(Collected data)
▬▬▬

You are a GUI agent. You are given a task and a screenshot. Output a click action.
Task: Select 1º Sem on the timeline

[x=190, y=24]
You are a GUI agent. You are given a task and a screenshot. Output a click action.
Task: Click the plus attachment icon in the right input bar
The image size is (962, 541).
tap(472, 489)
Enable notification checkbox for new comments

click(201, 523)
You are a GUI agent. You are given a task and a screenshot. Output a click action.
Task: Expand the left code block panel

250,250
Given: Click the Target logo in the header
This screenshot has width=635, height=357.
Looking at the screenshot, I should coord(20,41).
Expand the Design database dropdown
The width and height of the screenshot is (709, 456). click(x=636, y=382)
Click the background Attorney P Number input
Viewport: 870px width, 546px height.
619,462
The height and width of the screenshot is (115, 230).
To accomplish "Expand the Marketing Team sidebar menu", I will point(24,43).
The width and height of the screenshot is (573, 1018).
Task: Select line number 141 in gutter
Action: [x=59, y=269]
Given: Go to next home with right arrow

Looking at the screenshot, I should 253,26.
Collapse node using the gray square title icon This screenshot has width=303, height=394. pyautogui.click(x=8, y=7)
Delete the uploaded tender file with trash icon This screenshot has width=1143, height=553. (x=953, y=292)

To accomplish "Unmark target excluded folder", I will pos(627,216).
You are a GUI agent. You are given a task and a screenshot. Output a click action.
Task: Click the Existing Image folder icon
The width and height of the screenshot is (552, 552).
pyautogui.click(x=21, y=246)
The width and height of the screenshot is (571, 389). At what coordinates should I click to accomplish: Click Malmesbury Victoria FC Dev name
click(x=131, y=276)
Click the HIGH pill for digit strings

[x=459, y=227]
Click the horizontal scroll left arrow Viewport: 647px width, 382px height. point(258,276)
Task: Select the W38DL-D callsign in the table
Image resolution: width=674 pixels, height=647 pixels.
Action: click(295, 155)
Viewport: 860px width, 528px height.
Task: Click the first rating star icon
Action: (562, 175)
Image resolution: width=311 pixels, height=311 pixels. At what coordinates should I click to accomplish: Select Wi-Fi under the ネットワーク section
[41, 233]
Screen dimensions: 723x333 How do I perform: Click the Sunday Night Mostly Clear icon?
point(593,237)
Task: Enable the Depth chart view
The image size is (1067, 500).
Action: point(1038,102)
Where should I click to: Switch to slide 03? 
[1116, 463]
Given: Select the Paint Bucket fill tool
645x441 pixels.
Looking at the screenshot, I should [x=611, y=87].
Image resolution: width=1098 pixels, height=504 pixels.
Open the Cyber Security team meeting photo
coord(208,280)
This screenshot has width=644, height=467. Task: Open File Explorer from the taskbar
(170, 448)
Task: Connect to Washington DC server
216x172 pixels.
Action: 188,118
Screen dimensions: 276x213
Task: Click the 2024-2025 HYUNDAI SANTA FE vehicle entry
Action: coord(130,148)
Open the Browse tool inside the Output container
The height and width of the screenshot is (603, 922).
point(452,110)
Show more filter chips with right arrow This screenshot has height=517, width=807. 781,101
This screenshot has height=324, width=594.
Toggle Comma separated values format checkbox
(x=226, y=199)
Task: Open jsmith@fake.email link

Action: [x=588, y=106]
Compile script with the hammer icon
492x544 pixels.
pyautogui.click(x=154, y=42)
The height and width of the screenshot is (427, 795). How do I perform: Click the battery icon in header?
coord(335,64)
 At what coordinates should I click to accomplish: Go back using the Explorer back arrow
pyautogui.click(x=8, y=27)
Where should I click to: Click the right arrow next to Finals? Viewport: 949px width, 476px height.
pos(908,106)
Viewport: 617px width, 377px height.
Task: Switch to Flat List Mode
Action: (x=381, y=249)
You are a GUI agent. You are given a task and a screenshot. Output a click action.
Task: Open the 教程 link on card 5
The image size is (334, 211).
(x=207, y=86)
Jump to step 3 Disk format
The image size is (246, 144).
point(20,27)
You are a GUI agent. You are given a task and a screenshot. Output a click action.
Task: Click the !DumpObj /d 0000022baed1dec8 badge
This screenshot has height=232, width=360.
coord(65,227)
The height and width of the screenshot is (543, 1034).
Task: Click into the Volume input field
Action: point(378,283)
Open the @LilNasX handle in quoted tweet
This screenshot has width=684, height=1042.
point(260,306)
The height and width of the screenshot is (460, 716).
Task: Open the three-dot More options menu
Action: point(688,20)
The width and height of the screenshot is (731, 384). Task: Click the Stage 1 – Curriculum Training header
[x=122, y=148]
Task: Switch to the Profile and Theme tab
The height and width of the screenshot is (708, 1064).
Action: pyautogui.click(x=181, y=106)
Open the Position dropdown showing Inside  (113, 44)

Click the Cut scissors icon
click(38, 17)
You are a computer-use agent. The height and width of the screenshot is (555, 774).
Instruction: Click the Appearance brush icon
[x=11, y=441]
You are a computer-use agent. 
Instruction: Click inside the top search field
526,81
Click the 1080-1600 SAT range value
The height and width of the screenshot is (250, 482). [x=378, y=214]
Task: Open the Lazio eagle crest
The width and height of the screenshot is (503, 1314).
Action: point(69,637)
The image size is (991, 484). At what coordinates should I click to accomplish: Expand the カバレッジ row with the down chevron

▬▬▬

▶ _Description of the task_
Find every line in the records that contains the word "computer"; copy those lines.

▶ _Solution to this exercise_
You are a computer-use agent. The height and width of the screenshot is (555, 774).
You are a computer-use agent. 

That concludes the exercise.